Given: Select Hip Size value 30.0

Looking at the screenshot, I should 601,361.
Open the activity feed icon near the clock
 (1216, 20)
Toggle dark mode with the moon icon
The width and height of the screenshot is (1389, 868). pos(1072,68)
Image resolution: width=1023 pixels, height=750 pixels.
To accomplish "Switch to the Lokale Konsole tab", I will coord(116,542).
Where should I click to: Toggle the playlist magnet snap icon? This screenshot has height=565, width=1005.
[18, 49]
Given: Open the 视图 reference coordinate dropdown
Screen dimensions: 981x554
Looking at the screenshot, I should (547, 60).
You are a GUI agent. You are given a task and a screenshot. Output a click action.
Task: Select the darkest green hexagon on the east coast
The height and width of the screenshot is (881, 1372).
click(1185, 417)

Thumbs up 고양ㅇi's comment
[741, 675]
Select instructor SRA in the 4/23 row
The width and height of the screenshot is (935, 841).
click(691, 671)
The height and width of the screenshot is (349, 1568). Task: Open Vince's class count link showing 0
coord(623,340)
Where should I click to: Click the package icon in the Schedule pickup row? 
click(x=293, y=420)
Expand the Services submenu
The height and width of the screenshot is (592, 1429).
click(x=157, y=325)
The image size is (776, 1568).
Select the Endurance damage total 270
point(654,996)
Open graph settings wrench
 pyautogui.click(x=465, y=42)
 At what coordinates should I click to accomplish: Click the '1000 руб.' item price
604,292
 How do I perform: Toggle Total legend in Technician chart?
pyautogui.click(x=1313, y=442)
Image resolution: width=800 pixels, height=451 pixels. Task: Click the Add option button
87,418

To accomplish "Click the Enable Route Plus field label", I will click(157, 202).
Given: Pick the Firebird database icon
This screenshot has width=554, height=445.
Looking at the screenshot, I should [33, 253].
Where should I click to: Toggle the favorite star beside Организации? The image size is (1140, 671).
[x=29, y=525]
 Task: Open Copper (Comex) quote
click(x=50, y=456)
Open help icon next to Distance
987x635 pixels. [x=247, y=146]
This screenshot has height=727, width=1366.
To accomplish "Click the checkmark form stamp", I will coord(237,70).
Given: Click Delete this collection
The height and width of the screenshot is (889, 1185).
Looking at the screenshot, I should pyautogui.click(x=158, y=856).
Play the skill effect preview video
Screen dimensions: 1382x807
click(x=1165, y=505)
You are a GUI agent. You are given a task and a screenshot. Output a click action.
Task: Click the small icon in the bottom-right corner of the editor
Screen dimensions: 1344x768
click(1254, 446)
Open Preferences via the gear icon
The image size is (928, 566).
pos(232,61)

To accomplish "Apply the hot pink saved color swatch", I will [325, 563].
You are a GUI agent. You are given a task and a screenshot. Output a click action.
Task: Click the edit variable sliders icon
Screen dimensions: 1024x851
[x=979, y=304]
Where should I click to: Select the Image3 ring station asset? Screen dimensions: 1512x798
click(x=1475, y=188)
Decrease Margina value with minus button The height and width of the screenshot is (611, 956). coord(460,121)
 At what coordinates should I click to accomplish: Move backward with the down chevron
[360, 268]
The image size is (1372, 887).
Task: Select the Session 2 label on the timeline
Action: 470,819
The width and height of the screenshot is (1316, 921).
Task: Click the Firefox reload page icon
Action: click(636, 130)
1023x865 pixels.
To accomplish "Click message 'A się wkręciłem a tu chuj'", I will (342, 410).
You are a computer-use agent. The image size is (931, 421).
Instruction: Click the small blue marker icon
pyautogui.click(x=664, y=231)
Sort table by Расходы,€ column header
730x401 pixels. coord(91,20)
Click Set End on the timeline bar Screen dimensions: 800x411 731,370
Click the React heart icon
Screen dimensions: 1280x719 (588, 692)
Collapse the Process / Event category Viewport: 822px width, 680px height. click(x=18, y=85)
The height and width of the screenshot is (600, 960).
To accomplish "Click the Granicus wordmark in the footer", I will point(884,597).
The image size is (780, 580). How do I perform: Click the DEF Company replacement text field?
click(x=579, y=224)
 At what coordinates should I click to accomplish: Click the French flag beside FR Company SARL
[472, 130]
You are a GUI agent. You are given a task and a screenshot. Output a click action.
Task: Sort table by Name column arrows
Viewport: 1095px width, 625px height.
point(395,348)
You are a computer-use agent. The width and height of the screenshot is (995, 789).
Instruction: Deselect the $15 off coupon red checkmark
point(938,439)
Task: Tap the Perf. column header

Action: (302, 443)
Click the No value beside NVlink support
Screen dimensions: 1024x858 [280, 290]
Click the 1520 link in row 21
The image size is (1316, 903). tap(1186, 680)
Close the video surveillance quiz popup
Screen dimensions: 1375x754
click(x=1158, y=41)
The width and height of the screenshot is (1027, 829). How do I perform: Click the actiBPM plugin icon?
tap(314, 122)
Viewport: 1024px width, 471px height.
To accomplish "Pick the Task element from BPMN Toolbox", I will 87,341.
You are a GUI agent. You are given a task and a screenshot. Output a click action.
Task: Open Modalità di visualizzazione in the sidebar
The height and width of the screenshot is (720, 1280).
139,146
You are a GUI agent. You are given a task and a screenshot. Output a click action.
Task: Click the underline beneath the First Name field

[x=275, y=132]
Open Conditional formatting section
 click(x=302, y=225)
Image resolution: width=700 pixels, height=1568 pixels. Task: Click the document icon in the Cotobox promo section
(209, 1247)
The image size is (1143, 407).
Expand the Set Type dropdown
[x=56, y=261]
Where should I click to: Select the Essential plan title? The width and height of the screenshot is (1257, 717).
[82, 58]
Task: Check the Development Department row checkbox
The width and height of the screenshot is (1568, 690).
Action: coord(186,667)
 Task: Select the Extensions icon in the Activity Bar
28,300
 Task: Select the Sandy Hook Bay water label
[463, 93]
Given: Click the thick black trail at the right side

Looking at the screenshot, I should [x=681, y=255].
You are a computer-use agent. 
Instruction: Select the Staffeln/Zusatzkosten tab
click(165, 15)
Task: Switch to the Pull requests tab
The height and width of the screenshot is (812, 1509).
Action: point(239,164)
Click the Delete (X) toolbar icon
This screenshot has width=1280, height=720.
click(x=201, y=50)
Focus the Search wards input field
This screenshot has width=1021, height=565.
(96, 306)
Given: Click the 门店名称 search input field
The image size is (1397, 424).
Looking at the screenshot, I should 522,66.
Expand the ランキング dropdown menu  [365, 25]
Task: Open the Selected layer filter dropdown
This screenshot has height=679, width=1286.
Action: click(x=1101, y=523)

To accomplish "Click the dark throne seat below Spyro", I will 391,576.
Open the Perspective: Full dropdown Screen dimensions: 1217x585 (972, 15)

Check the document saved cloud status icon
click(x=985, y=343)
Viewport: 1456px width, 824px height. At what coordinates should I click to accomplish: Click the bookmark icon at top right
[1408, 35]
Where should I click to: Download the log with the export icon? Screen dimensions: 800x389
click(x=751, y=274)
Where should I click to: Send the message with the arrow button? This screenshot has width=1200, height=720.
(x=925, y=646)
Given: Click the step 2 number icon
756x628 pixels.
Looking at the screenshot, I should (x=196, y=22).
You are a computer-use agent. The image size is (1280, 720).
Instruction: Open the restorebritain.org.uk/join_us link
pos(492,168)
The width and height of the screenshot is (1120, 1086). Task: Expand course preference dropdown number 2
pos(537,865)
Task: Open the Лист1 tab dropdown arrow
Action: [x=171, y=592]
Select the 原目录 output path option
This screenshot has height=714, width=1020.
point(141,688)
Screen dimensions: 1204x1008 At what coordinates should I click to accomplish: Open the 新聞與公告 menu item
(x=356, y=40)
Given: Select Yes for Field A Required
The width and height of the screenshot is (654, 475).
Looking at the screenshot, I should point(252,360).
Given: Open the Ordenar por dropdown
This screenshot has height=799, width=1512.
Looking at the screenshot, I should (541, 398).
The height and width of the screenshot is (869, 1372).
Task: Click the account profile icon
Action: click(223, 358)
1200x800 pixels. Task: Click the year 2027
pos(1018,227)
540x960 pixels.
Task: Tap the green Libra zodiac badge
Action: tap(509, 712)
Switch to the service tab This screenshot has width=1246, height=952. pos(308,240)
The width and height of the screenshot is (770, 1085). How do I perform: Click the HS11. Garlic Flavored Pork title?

——————————

[TASK DESCRIPTION]
Checking each line above, count the ones that hold the word "will" and state the total alone.

[ANSWER SECTION]
8